Thank you! I did mulch them pretty heavily in the spring, or so I thought. Looking back, now I'm doubting myself. I might pick up a few more bags this weekend to add to the pile. I've also noticed that the weeds are encroaching pretty badly, so I might need to spend some more time out there pulling weeds as well so they don't have to compete for water. Would you say a gallon of water a day would make the bush happier? More because it's been so hot and dry?

My dad has several doing great in full sun in Atlanta, so they can take the heat - once they are established. Do you know where they were sourced from? Some of the mega-stores sell plants that are from colder climates and are not as heat resistant. How much water they need to get started also depends on how well the soil holds water. The roots may also not be developing well depending on the soil and how you prepped it. If you can get it through the summer with some shade and water it should develop a better root base and need less care next summer.

Sometimes we live no particular way but our own

I got them from a local nursery, and they loooove to sell native varieties. I do know that it is a different variety from the one that is still doing well, I'll check the tag specifically when I get home from work and report back.

Alright, so we're working with is one "Summer Sunset" and one "Sunshine Blue". The Summer Sunset is the one that is not doing so hot, and a quick google search indicates that should do well in my zone (7a). I think consistent watering is going to be the key to its continued survival at this point, as well as providing shade on the hottest days to get it through to next year.

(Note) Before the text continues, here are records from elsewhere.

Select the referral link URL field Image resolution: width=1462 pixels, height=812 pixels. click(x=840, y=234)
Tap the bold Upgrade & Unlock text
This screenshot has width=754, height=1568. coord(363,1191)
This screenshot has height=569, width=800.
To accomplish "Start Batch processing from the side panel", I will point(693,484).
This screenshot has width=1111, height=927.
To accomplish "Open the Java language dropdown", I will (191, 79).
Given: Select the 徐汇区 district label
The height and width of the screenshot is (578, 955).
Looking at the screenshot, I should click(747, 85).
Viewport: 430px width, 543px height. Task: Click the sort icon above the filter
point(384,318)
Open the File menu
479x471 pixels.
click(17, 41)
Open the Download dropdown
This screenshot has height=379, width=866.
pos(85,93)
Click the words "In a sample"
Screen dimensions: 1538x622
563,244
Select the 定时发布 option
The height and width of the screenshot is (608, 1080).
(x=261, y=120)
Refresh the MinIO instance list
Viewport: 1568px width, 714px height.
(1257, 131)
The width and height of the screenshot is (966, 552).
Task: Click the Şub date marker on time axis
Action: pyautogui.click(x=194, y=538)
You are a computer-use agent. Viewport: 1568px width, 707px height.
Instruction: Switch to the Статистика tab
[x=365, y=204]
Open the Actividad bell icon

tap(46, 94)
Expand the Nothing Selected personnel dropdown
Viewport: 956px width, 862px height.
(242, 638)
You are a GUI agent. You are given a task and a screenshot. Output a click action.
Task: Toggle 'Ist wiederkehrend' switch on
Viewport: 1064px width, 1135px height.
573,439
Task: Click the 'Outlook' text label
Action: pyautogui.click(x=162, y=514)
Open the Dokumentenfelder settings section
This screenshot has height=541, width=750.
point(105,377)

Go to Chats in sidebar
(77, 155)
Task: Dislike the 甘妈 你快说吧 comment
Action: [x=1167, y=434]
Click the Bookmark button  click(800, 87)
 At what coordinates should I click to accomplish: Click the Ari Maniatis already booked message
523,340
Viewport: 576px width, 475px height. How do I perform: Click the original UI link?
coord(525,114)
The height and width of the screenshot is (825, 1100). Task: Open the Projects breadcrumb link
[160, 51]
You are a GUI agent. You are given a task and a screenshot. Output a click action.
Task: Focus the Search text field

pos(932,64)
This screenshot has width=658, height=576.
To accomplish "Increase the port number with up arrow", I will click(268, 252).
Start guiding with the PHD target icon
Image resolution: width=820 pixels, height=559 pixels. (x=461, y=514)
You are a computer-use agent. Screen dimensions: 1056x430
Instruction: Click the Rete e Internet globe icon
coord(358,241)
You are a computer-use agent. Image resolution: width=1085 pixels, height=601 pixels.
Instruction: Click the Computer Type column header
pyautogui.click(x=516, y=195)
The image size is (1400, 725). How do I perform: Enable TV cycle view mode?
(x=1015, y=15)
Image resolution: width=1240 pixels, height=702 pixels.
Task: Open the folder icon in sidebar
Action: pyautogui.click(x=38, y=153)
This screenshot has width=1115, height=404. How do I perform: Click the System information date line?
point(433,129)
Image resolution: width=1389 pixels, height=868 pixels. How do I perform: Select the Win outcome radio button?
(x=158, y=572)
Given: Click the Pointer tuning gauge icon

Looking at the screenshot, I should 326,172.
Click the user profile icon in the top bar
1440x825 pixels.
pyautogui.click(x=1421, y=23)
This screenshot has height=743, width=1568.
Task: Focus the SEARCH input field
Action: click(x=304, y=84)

After a solid week of babying my ailing blueberry bush with shade and LOTS of water, this morning it rewarded me with new growth! Is it safe to assume I should keep up the current regime until the worst of the summer is behind us?

Been having a good summer for tomatoes and cucumbers but finally my tomatoe plants all collapsed under their great weight or so I thought till I found a few tomato caterpillars on them so hopeuflly eliminating them will help them get some foliage back and strength enough to stand up again.

Directions from Blacksburg to whoville, go north till you smell it then go east until you step in it

I had one tomato plant collapse over too but I found that it had broke the wire cage holding it up!!

Mine seemed to have collapsed under the weight but I htink the foliage loss was a part in it too they felt weak when trying to prop them back up.

Directions from Blacksburg to whoville, go north till you smell it then go east until you step in it

This is great as long as we don't go down a P Allen Smith rabbit hole!

Even when you get skunked; fishing never lets you down. 🎣

Got a pretty small gardening box last week and planted a few seeds. It seems like now is a decent time to plant a few different things up in northern VA so I went for a broccoli plant, spinach and snap peas. The broccoli has already sprouted which is cool. Hoping I can get a harvest and hopefully from next year do some gardening on a larger scale.